Gray Tools Canada Inc.
- Company type: Private
- Industry: Manufacturing
- Founded: Toronto, Ontario, Canada (September 12, 1912; 113 years ago)
- Founder: Alex Gray
- Headquarters: Brampton, Ontario, Canada
- Number of locations: 2
- Key people: Gary Nuttall; (President & CEO);
- Products: Professional hand tools; Tool storage; Custom tools;
- Number of employees: 100 (2011)
- Divisions: Dynamic Tools
- Website: www.graytools.com

= Gray Tools =

Gray Tools is a Canadian professional tool company based in Brampton, Ontario. Founded in 1912 by Alex Gray (1883-1969), Gray Tools is Canada's largest professional tool manufacturing company, with 4000 industrial products available.

== History ==
Gray Tools Canada was founded in 1912 by Alex Gray as a machinery equipment supplier. As the automobile industry was starting up, Gray began making automobile manufacturing tools and tool kits specific to the automobile companies in nearby Detroit.

In May 2012, President and owner Alex Gray III sold the company to Garry Nuttall and Frank Dominguez. Alex Gray III remains with the company as chairman.

As of 2013, the company employed 60 people at its head office in Brampton, Ontario, where all manufacturing is done. Company warehouses are located in Brampton and Edmonton, Alberta.

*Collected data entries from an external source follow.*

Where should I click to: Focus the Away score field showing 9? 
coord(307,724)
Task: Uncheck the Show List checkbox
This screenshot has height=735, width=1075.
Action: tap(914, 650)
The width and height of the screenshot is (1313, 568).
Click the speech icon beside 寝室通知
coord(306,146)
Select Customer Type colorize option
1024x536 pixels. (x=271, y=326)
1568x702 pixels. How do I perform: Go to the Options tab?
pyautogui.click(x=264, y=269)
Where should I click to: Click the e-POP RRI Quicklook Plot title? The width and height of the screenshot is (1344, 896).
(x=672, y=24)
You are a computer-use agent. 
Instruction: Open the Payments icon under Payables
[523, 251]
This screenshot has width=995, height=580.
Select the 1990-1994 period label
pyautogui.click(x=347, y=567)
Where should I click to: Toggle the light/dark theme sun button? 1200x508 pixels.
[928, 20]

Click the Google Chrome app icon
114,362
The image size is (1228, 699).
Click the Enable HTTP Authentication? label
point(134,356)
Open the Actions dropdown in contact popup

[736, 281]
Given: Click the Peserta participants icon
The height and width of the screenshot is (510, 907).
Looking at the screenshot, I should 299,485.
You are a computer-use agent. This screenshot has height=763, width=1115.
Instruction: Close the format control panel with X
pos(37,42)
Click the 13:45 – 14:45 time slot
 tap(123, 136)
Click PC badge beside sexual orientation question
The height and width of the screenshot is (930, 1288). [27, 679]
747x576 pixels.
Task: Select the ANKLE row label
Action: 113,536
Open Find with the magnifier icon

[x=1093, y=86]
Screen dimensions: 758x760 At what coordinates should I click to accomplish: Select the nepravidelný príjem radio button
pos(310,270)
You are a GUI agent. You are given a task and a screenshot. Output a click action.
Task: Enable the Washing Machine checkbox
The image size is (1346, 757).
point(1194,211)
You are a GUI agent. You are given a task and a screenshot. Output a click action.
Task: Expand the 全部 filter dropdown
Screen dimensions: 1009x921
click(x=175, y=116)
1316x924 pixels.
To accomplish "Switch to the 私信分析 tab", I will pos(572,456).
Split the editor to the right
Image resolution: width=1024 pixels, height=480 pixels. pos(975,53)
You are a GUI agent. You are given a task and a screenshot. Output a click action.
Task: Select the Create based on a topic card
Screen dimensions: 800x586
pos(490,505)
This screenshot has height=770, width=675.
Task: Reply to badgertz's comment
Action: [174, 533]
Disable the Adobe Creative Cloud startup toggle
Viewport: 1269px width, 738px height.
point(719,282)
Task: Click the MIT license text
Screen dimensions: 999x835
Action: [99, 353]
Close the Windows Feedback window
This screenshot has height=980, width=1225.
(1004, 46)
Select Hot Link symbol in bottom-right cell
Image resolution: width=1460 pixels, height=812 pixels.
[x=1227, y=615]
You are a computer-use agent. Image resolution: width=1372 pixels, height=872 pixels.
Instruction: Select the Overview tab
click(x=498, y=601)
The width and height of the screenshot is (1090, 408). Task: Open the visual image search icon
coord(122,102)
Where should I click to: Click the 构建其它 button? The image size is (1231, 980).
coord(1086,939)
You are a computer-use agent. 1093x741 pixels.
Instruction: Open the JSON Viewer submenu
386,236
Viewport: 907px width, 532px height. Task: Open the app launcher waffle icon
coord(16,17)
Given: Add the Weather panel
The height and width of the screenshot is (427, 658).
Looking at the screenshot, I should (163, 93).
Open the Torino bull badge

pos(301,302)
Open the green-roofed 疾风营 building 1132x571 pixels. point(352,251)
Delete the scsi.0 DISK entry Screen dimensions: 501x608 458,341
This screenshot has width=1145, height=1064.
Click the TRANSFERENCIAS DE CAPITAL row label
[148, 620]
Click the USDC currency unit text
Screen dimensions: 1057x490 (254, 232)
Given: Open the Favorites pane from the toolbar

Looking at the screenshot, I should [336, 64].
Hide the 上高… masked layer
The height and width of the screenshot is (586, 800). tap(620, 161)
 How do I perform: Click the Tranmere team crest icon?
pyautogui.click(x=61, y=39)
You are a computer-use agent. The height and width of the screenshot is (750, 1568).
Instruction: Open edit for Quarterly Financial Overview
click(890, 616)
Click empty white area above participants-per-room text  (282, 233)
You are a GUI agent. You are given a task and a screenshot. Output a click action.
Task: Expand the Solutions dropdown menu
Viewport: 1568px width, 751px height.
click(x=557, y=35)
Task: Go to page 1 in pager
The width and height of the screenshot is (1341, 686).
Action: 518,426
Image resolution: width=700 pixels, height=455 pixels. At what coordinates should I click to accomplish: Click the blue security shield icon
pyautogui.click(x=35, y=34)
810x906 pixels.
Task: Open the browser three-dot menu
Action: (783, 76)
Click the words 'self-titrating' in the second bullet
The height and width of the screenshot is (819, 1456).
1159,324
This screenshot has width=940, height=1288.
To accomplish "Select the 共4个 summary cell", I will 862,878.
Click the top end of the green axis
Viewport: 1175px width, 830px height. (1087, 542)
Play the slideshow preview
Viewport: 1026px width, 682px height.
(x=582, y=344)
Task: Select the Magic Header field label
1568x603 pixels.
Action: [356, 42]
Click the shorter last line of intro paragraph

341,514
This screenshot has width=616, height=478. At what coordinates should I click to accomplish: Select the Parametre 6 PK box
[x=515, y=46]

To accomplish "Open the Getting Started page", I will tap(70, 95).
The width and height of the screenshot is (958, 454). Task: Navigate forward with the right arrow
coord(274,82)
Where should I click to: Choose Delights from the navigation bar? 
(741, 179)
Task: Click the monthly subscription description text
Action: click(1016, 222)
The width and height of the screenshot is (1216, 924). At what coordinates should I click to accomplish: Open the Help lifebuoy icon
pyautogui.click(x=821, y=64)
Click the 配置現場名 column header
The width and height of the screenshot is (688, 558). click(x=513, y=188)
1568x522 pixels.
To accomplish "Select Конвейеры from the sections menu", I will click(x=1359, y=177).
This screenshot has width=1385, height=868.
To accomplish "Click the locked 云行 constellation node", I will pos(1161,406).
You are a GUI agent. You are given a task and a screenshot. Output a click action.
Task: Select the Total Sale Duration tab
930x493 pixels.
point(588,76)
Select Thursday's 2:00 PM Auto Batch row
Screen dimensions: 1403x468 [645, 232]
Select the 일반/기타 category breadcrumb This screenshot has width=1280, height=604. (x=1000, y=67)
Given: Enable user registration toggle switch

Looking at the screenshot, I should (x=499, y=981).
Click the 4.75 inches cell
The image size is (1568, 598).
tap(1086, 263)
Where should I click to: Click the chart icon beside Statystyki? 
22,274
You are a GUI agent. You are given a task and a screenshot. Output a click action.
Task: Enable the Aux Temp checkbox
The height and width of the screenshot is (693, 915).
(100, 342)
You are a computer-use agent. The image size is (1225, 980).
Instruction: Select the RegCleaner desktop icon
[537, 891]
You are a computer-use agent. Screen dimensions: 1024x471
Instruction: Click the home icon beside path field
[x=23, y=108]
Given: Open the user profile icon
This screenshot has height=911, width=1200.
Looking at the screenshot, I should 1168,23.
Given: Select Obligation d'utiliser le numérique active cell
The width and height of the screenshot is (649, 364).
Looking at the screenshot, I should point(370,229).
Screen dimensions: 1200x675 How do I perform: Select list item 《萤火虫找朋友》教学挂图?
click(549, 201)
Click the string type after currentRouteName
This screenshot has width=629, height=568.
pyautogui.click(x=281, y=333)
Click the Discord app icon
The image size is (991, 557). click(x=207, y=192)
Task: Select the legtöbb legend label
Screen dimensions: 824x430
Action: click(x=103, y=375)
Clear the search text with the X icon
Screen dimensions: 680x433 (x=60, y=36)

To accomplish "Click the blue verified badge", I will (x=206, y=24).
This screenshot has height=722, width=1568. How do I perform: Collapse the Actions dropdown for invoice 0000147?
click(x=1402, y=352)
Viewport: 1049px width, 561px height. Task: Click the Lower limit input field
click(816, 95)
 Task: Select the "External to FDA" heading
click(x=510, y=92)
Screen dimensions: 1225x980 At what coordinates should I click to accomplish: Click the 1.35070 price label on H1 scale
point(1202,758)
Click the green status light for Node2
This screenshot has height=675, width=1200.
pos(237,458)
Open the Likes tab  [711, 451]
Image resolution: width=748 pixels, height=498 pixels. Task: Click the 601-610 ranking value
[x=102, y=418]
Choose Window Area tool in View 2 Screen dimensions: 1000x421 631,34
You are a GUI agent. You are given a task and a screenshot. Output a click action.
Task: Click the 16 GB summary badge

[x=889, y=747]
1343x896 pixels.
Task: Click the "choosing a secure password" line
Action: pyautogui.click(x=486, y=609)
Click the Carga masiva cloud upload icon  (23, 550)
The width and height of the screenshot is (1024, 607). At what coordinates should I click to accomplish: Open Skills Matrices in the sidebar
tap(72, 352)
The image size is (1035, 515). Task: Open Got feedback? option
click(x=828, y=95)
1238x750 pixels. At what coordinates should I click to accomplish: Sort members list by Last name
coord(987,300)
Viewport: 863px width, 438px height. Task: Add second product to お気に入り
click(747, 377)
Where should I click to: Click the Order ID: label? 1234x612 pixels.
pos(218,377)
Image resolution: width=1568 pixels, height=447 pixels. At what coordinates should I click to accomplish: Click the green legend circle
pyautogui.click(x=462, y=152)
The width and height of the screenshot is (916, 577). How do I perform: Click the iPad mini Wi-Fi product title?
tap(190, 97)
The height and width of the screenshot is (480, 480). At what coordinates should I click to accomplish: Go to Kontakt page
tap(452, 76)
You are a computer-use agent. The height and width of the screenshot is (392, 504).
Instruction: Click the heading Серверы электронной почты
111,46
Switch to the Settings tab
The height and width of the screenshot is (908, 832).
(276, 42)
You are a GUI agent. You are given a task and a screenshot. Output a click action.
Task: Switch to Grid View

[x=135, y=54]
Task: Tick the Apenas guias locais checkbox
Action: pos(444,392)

Gray Tools celebrated its 100th birthday by making a large donation of tools and equipment to local schools and by initiating the Gray Tools Canada Highest Standard Achievement Award, presented to a student with exceptional success in vocational education.

== Products ==
The main focus at Gray tools is the professional hand tool line. Tool storage and organization is a subsidiary product line. A cheaper line of foreign-made tools sold as Dynamic are made to compete with the middle range tool marketplace.